Falhas no funeral de Soares

Mário Soares não merecia algumas maldades que agora lhe fizeram. A cerimónia no Mosteiro dos Jerónimos teve toda a dignidade que Mário Soares merecia. Foi completamente adequada no aparato, no tom, no registo, na execução. Mas nem tudo correu assim tão bem. 

Os percursos pela cidade, de carro, ou naquela espécie de charrete, chamada erradamente de ‘armão’, foram mal concebidos e frustrantes. Quem imaginou tal coisa terá sonhado que milhares de portugueses acorreriam às ruas para um último adeus ao antigo Presidente da República.
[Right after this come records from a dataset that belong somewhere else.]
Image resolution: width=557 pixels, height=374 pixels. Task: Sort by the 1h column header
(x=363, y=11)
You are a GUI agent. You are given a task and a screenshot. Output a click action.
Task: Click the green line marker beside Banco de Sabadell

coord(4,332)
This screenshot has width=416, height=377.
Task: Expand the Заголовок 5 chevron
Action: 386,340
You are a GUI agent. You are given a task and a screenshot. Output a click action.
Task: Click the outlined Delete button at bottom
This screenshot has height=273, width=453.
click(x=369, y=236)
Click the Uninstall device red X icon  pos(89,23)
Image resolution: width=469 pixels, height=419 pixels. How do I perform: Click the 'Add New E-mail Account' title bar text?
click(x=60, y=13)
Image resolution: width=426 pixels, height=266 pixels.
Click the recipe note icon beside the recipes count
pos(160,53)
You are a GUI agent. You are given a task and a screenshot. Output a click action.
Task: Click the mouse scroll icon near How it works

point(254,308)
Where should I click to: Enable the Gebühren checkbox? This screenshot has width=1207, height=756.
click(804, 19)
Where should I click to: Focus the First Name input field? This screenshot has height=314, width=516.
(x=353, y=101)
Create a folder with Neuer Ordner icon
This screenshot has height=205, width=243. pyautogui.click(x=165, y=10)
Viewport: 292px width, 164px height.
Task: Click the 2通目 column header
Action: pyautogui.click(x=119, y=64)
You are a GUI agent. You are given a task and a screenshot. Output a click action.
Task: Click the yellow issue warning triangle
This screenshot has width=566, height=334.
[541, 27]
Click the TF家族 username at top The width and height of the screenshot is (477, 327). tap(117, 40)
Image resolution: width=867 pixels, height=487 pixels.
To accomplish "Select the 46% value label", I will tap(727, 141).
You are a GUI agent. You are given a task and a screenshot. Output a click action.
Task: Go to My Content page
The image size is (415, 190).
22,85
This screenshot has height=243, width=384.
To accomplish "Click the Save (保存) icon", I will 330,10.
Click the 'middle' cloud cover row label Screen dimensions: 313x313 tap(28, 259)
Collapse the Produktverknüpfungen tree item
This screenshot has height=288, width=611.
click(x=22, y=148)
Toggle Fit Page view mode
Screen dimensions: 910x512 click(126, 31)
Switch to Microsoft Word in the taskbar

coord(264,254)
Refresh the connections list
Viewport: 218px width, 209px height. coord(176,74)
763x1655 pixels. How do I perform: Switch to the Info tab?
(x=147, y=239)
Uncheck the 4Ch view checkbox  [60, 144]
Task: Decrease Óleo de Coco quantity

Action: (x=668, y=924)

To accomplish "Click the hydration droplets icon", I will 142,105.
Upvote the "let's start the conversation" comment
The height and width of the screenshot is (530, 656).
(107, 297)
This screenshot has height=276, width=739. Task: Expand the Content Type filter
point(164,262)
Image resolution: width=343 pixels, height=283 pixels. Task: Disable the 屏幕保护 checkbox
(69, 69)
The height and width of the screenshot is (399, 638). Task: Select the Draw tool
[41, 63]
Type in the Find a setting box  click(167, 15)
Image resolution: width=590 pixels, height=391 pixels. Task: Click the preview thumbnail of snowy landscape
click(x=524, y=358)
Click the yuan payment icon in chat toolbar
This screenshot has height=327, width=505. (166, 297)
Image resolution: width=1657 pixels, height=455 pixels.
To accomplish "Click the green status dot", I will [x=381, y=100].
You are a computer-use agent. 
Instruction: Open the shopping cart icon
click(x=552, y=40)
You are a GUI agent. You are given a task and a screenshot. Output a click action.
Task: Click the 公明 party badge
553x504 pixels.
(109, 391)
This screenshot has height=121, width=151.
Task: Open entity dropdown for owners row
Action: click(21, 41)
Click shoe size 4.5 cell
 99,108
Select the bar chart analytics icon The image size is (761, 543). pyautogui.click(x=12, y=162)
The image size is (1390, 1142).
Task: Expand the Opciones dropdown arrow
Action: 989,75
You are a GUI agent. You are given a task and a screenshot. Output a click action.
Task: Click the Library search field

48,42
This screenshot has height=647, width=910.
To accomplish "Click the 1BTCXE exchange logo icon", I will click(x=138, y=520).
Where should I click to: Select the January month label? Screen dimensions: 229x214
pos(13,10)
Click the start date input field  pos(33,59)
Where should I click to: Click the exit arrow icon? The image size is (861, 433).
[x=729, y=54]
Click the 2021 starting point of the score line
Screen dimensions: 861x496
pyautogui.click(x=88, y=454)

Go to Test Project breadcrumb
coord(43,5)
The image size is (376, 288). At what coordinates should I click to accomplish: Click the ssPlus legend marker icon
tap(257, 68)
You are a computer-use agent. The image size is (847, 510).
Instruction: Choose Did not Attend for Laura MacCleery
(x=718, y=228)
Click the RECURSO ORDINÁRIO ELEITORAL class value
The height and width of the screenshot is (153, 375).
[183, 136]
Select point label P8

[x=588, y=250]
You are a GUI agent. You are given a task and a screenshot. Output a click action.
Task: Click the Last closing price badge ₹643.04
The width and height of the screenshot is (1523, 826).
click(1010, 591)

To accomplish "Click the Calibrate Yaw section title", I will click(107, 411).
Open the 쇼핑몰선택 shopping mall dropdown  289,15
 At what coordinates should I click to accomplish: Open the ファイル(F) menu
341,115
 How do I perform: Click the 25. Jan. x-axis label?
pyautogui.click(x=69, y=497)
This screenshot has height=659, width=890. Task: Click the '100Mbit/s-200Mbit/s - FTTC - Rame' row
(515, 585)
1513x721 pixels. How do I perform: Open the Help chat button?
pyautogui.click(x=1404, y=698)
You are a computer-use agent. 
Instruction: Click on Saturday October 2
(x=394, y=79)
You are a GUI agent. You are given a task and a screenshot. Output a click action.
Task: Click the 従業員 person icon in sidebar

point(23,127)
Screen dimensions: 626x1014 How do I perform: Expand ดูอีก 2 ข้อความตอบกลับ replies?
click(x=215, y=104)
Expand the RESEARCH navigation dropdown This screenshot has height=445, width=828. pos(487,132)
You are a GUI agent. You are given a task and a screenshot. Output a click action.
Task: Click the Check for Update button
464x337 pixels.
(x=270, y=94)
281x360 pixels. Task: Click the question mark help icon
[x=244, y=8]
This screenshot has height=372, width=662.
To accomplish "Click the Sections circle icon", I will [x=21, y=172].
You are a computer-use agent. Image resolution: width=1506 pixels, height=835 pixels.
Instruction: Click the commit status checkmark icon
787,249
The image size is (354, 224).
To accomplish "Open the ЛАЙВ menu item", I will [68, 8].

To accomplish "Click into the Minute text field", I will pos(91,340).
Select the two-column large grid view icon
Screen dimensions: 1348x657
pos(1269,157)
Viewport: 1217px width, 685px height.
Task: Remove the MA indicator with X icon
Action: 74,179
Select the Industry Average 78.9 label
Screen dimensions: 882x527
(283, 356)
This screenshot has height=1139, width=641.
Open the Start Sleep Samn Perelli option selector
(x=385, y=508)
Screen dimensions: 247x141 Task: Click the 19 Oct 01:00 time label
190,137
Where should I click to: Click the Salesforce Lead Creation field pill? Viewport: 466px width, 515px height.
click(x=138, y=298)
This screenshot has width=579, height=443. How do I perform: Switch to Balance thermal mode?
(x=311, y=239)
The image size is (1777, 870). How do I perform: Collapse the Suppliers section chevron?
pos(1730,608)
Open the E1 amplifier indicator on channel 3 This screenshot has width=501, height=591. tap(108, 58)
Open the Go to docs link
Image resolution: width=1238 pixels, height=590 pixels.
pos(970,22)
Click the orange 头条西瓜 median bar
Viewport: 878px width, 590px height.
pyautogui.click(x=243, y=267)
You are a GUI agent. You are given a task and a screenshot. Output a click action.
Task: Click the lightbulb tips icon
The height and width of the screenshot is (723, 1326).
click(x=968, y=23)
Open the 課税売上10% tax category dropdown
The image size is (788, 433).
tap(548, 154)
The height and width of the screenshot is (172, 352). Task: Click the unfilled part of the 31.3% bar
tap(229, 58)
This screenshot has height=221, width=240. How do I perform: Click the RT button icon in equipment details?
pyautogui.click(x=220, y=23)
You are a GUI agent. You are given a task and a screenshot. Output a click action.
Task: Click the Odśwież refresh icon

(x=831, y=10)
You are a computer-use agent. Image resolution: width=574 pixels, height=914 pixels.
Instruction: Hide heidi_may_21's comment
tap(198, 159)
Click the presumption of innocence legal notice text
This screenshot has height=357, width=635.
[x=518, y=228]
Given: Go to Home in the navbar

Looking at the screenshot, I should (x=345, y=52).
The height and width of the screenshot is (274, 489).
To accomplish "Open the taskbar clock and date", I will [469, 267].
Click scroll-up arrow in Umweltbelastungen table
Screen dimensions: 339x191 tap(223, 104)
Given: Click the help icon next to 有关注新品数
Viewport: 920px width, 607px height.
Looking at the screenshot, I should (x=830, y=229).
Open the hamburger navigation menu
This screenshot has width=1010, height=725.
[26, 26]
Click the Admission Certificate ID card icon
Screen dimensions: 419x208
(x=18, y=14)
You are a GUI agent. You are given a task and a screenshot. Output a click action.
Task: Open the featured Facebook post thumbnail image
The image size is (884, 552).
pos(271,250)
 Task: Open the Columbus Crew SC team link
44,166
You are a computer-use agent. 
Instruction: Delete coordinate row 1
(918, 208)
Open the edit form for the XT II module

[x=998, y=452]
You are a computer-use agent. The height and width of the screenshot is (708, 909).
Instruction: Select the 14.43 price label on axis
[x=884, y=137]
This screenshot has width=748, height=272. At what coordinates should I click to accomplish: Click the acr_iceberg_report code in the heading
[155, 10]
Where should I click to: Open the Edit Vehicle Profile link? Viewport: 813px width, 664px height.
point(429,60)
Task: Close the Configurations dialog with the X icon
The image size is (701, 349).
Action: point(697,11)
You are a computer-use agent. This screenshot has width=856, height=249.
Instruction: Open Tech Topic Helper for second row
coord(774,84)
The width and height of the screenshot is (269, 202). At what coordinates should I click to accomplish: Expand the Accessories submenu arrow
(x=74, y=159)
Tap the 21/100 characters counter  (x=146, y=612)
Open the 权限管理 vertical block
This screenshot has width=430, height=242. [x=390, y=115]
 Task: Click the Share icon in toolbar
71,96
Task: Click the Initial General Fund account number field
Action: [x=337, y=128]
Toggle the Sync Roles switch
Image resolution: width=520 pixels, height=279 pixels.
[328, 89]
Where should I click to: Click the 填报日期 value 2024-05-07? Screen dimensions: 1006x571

Aliás, fizeram-se até comparações com a multidão que saiu à rua para festejar a vitória no Europeu de futebol. 

Ora, só pessoas a sofrer de profundo delírio, poderiam ter imaginado tal comparação. O antigo Presidente, um dos maiores políticos portugueses do século XX, estava muito longe de ser consensual. Milhões de portugueses admiravam-no. Outros tantos detestavam-no. 

O que é costume na tradição ocidental – e praticado em Inglaterra ou Espanha – são cortejos curtos. Sucedeu assim com Margaret Thatcher ou Adolfo Suárez, com a dignidade que é devida a um Chefe de Estado, e – muito importante – com a presença em peso de todos os ramos das Forças Armadas. Ou seja: neste caso deveria ter acontecido apenas um cortejo curto entre o Palácio de Belém e o Mosteiro dos Jerónimos, que proporcionasse uma grande concentração de pessoas. Ao contrário das imagens de quilómetros de ruas desertas que vimos nas televisões.

Igualmente de lamentar foi a ausência de velório no Parlamento. É essa a tradição internacional, como apontam os casos da Austrália, Canadá ou Israel. Reservar uma mera e breve paragem à porta da Assembleia da República, como se fez à porta da sede do PS, é uma desconsideração tremenda para a primeira. A casa da democracia e uma sede partidária ainda são coisas bem diferentes. 

Notou-se nisto tudo um ambiente de pirraça e guerrilha partidária totalmente escusados. Era como se a esquerda, e o PS em particular, quisessem provar alguma coisa, puxar dos galões, arejar a certidão de paternidade do regime. O aproveitamento partidário esteve sempre lá à espreita. 

E os media também exageraram, como sucede frequentemente. Ouvir alguns jornalistas e comentadores foi penoso. De repente, já não era o Mário Soares que tínhamos conhecido, o político combativo contra a ditadura fascista, o político combativo contra a ditadura comunista, com falhas e erros durante a vida e com um final de carreira periclitante, com uma extemporânea candidatura à presidência da República ou o muito questionável apoio a Sócrates. De repente, mais parecia um Santo à espera de beatificação. 

Moral da história: faltou sentido de Estado e respeito pelas instituições, sobretudo pela Assembleia da República e pelas Forças Armadas, que não foram devidamente valorizadas nas cerimónias fúnebres de um Chefe de Estado. 

Se António Costa se tivesse dignado a comparecer, talvez as coisas tivessem corrido melhor. Ou talvez não, já que as instituições e o protocolo não são propriamente o seu forte.